電話が怖い、なんて言わないで
総務省から、電話がかかってきました。
ちょっと聞いてみてください。
あなたは、この総務省を信じますか?信じませんか?
実はこれ、特殊詐欺につながる電話、いわゆる「アポ電」です。
こんにちは。
激動のシャープを30年間、固定電話だけで支えた男、藤井です。
先日お会いしたブッコローというミミズクさんは、この音声を聞く前は、こうおっしゃっていました。
「僕は絶対、詐欺には遭わない」
ところが、詐欺の被害に遭った方の9割は、ブッコローさんと同じように「私は詐欺に遭わない」と思っていたんです。
2023年、特殊詐欺(被害者に電話をかけるなどして信頼させ、現金などをだまし取る犯罪)の被害件数は19,038件で、過去10年で最悪でした。被害金額は453億円で、なんと1日あたり1億2000万円を超えています。
しかも、これは氷山の一角かもしれません。

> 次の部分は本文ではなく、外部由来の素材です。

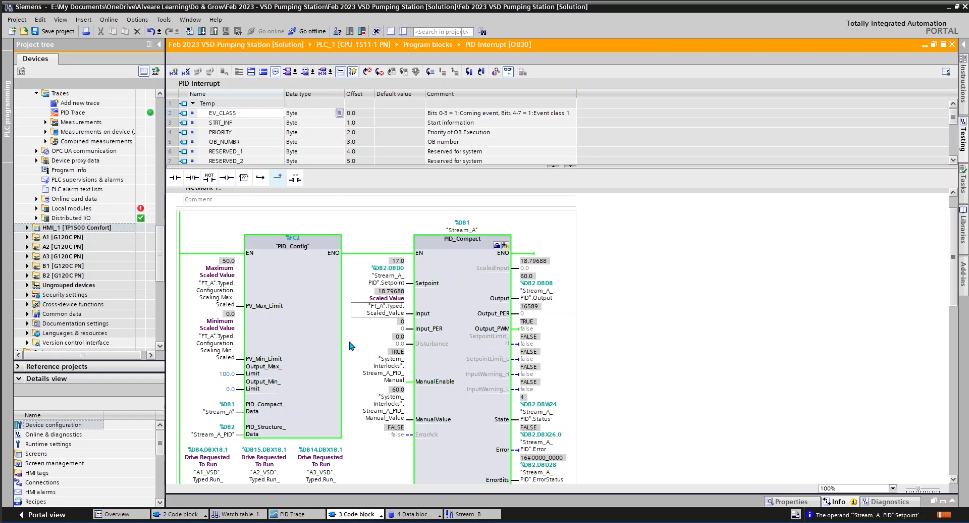Switch to the Diagnostics inspector tab
969x523 pixels.
888,501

詐欺に遭ったことを他人に知られたくない人、だまされたことにも気づいていない人も、たくさんいるのではないでしょうか。
そんな詐欺の入り口、犯人からの最初の接触手段は、約7割が固定電話です。
また、詐欺被害者と固定電話購入者の年齢層は、ほぼ同じです。
あなたは、もしかしたら、大丈夫かもしれません。
でも・・・
あなたの大切なおじいさん、おばあさん、
実家のお父さん、お母さんは
詐欺被害に遭わないと言いきれますか?
YouTube「有隣堂しか知らない世界」に出た
書店チェーンの有隣堂さんが配信するYouTube「有隣堂しか知らない世界」は、通称「ゆうせか」、ファンの皆さんは「ゆーりんちー」と呼ばれます。
そのYouTubeに出演して、固定電話について話すことになりました。
先日出演して、すっかり「ゆーりんちー」になった当社の電卓博士に教わり、私も準備を整えました。

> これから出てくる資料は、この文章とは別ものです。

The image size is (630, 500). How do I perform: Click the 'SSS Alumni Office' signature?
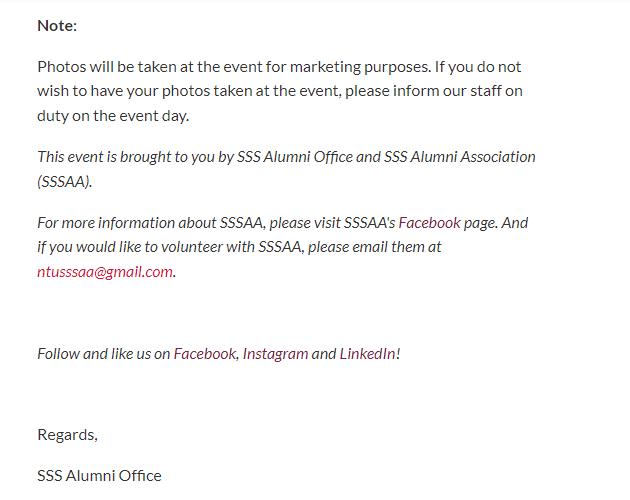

(電卓博士のnoteも熱量がすごいので、ぜひご覧ください)
まず散髪屋に行き、ユ●クロでジャケットを買いました!
撮影当日、東京へ向かう新幹線で、電卓博士に借りた本「老舗書店『有隣堂』が作る企業YouTubeの世界」を読みました!付箋がいっぱいで、電卓博士のゆうせか愛がヒシヒシでした!
新横浜駅で降り、駅ビルの有隣堂で自分用のゆうせか本と、娘へのおみやげにブッコローさんのキーチェーンを買いました!
移動して有隣堂 伊勢佐木町本店のスタジオへ。
出番前の雑談では、緊張しすぎて上の空。ブッコローさんから「一言もしゃべってない!」と言われ、ちょっぴり笑ったおかげでリラックス。緊張をほぐしてくれてありがたかったです!

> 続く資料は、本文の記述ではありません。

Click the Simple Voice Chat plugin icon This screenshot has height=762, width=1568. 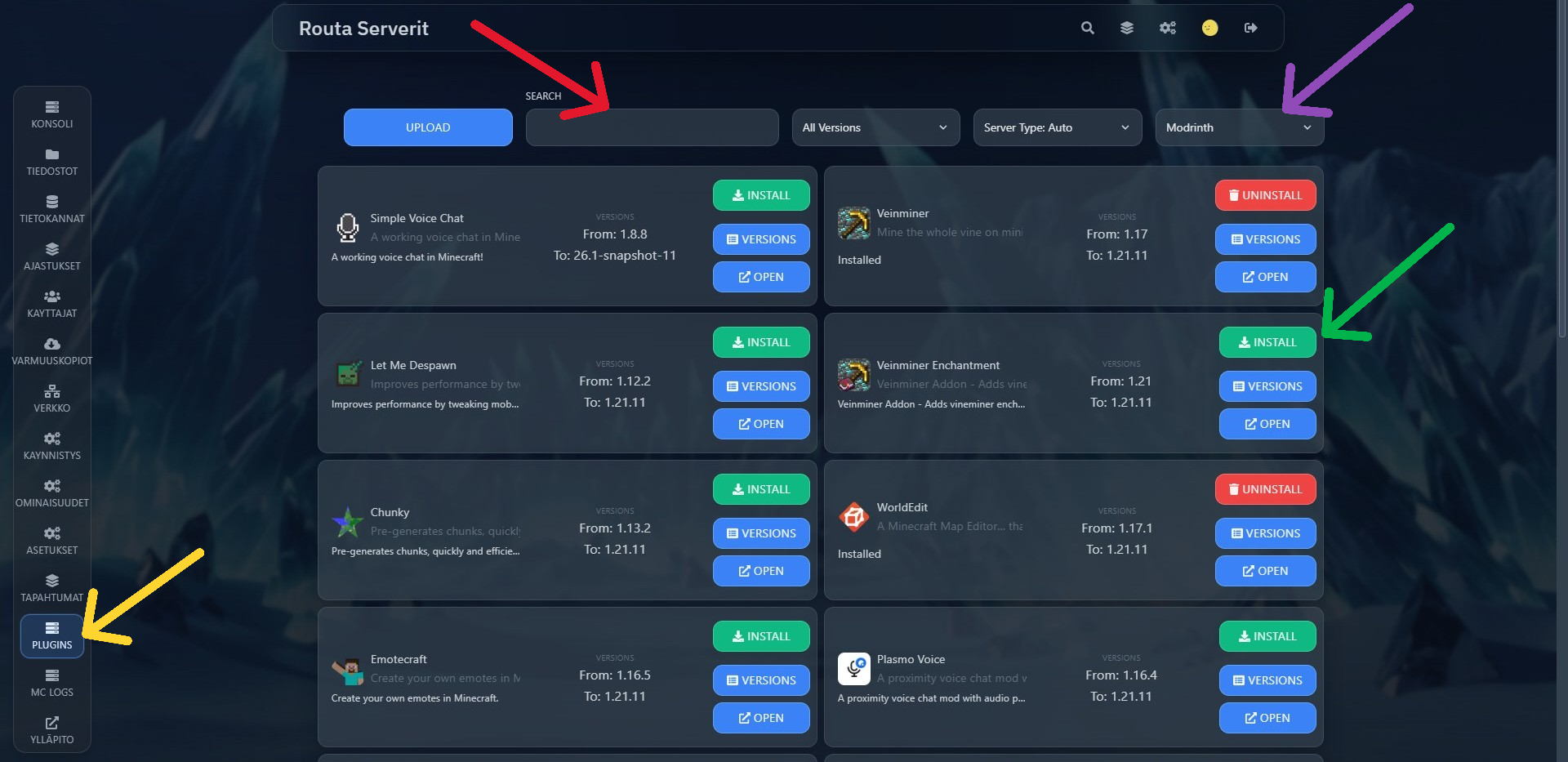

ピンマイクをつけられ、いよいよ覚悟を決めました。いざ、出演です。その様子を、ゆーりんちーさんのコメントも交えてご報告してまいります。
ブッコロー
\激動のシャープを30年間、固定電話だけで支えた男、藤井さんです!/
ご紹介ありがとうございます。コードレス電話機や家庭用ファクシミリなどを企画開発して気づけば30年。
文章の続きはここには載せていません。